Contudo, se falta a você a terceira qualidade, que é uma questão de vontade, uma longa discussão e um exército perfeitamente enfileirado de palavras jamais prevalecerá contra esse amálgama de emoção, resolução e significados seriamente abusados. Pois a estupidez é precisamente isto: um coito perverso entre a ignorância e a vontade, endurecidas contra a admissão de qualquer coisa que possa ameaçar uma burrice escolhida. Apesar das aparências, a ignorância proposital não é da mesma laia que a ignorância invencível, pois, nesta última, o que está doente é a cognição, e essa pode ser cognitivamente curada. Mas a vontade é um paciente muito mais complicado.
Diante de um estúpido, os contra-argumentos podem no máximo balançar suavemente as muralhas defensivas ou motivar uma mudança de estratégia, mas jamais trarão luz àqueles que desejam as trevas. O que temos nesse caso não é apenas uma ignorância que deve ser vencida pela intuição e pela inferência, mas uma treva que já frustrou qualquer ministração possível da parte do intelecto. O que manda aqui é um imperioso comando da vontade. É uma estupidez invicta, imune à penetração do mundo do ser que lhe é externo (pois é disso, afinal, que se trata o verdadeiro conhecimento).

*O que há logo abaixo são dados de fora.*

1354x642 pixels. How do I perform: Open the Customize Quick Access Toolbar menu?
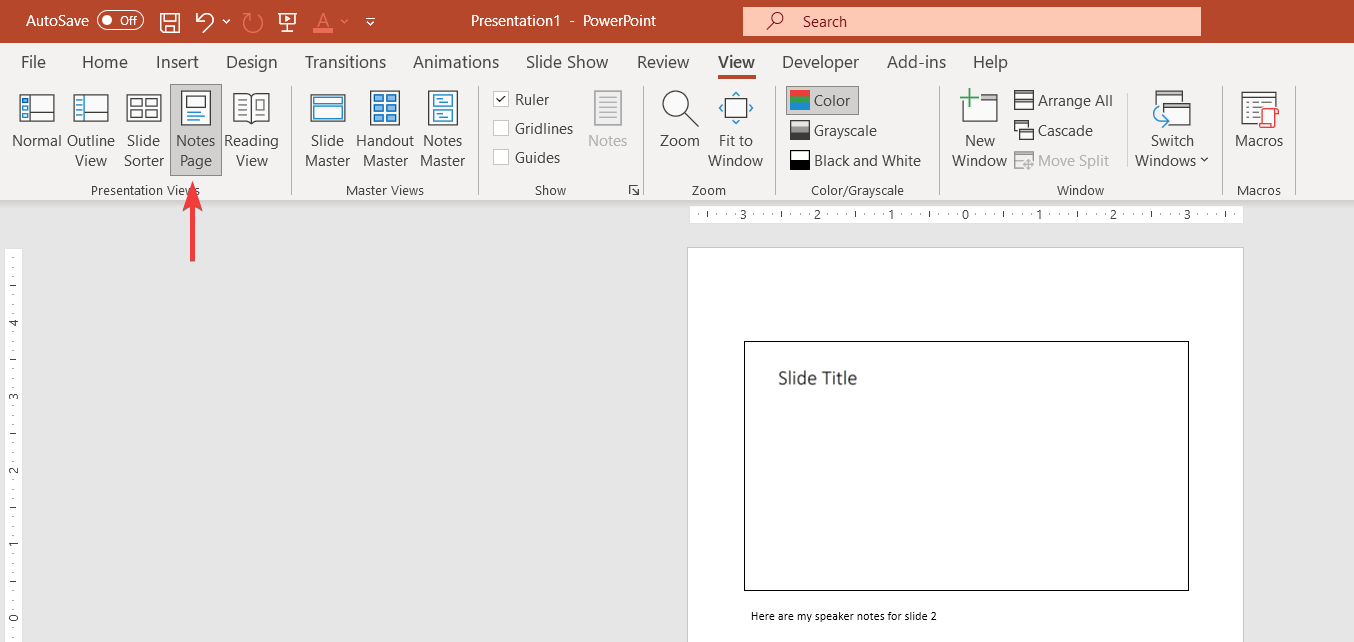point(369,21)
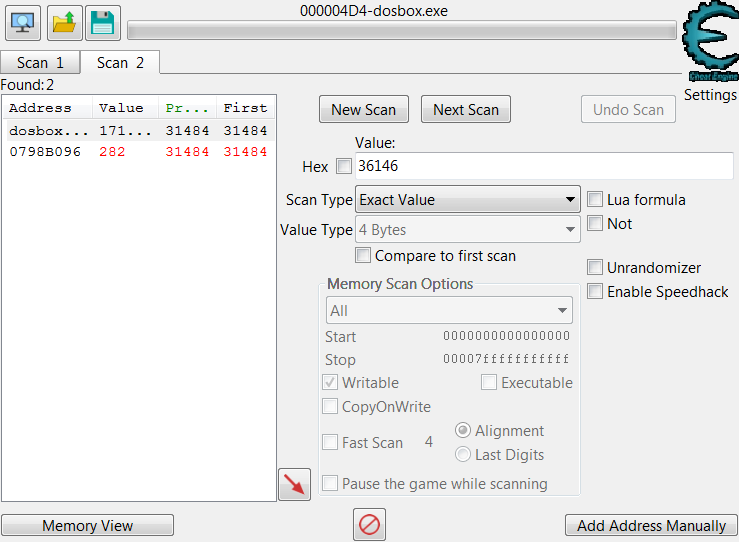Image resolution: width=739 pixels, height=542 pixels.
Task: Click the red clear list icon
Action: [x=369, y=525]
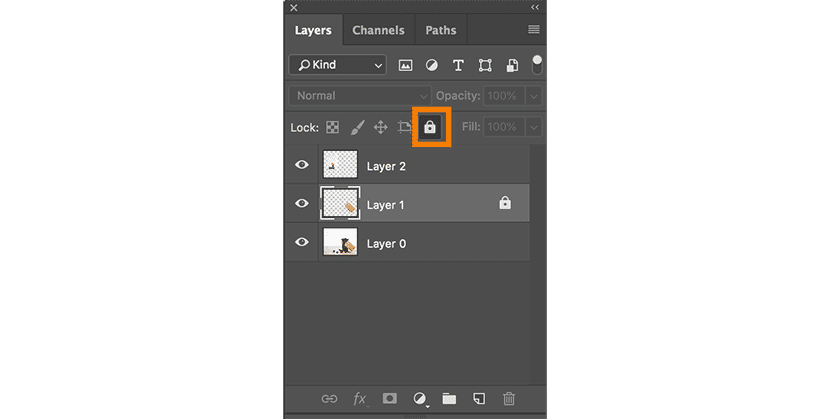This screenshot has height=419, width=830.
Task: Filter layers by type layer icon
Action: coord(458,65)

E para piorar ainda mais a situação, a estupidez é democrática. Não é só para os incultos e ignorantes. É especialmente cortada sob medida para os cultos e altamente “inteligentes”, mesmo com altíssimo QI. Busque só algumas declarações obviamente erradas – incrivelmente erradas – da boca de alguém que se acha “sábio”, e vai ver uma exibição bastante divertida da estupidez “esperta”. Todavia, o último resultado dessa estupidez não é muito engraçado.
* “A truth that’s told with bad intent / beats all the lies you can invent.”